The PISC has stated that “class authorisations should be kept to an absolute minimum and subject to greater safeguards”, and have gone further, saying that Class Bulk Personal Dataset warrants should be removed entirely from the legislation. These would increase the safeguards for privacy in the bill, putting the onus on security services to ensure their case to place any targets under surveillance would only be approved after undergoing judicial scrutiny, rather than simply bundling through whole groups of people in Class Warrants.”
Nicola Fulford, Head of Data Protection and Privacy at Kemp Little, a boutique technology-focused law firm based in London:
“Current privacy law permits interference with an individual’s right to privacy by public authorities only where it is: (1) in accordance with the law; and (2) it is necessary in a democratic society to achieve a legitimate aim (such as in the interests of national security). To withstand legal challenge, any interference with the right to privacy needs to be proportionate to what is being achieved by the interference. Legally, there is a balance to be struck between the right to privacy on the one hand, and national security on the other hand. This balancing act involves moral and legal dimensions, which are inherently intertwined.
Clarity and proportionality in the legislation is key in order to avoid challenge of the IPB on human rights grounds. The definition of ‘internet connection records’ in the Bill needs to be clarified, as there is currently no consistent understanding of the term and the requirement for businesses to keep records of information not currently captured could have significant operational and cost implications on those affected.
The IPB does not require a warrant to access ‘internet connection records’ but it does require a warrant to access ‘content’. This division is technically difficult to implement in practice and would require internet companies to filter through data in order to separate what can and cannot be released without a warrant.
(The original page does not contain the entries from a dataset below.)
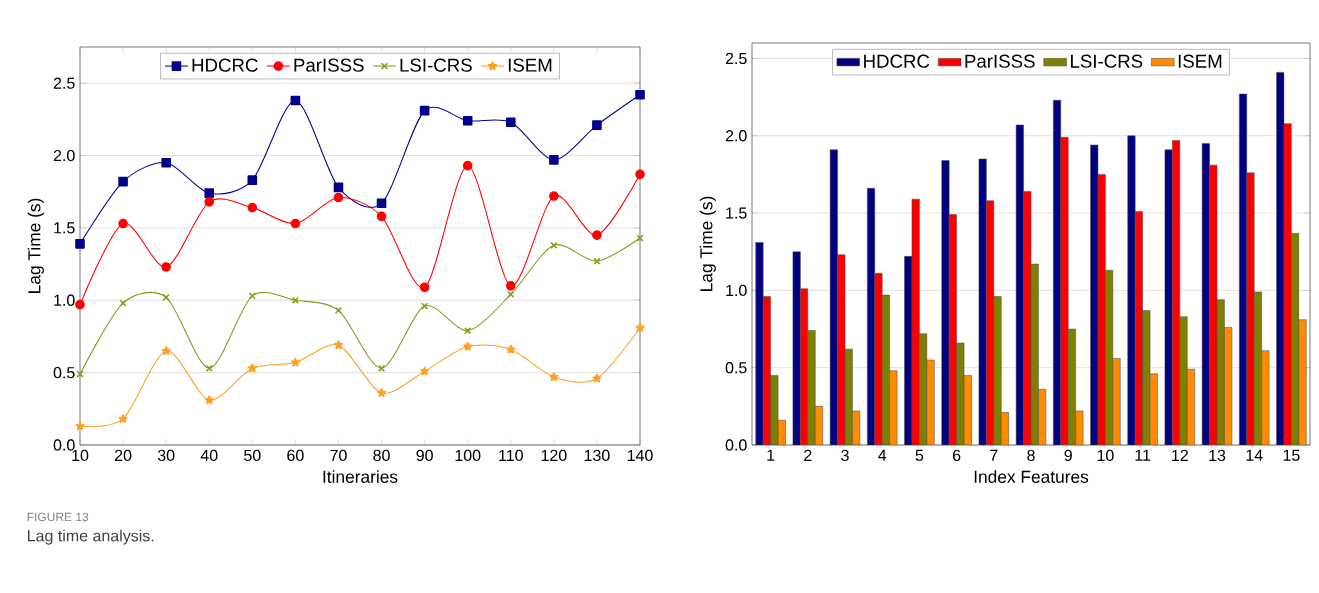  What do you see at coordinates (1218, 456) in the screenshot?
I see `x-tick-label: 13` at bounding box center [1218, 456].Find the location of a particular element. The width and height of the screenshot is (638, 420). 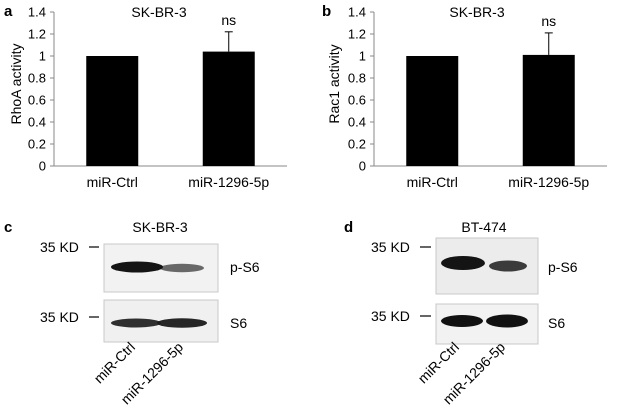

panel-letter-c: c is located at coordinates (8, 228).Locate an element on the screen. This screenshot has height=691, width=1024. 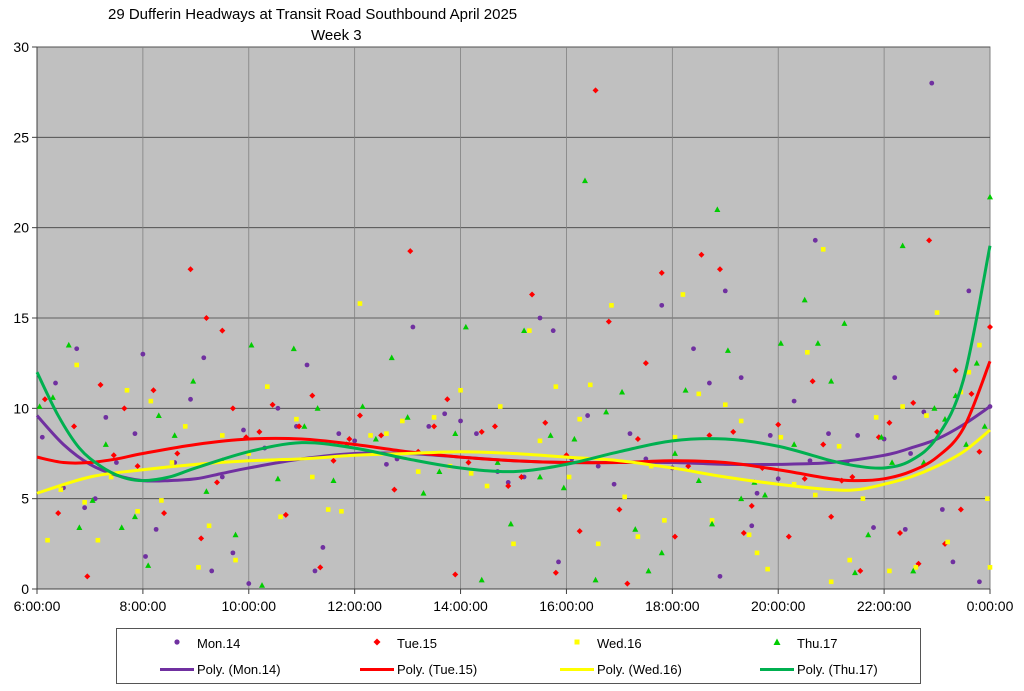
y-tick-label: 15 is located at coordinates (21, 318).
The bulk surveillance powers in the Bill mean that it won’t always be the personal information of individuals posing a risk to national security that is accessed by the authorities. Access to irrelevant personal information can be avoided by targeting investigatory powers where there is a suspicion of a serious crime being committed. This will also help to ensure that the use of surveillance is proportionate to achieving a legitimate aim. Privacy intrusion can be further minimised by making sure that the data is only accessible by organisations on a need to know basis. HMRC currently has the same investigatory powers as intelligence services under the Bill, which does not seem necessary and proportionate.
Finally, proper scrutiny is vital in making sure that the right targets are under the scope of any bulk surveillance. There are safeguards included in the Bill in the form of Judicial Commissioners who need to approve warrants. From a privacy perspective, these safeguards could be further strengthened to ensure that only the right targets are under the scope of any surveillance.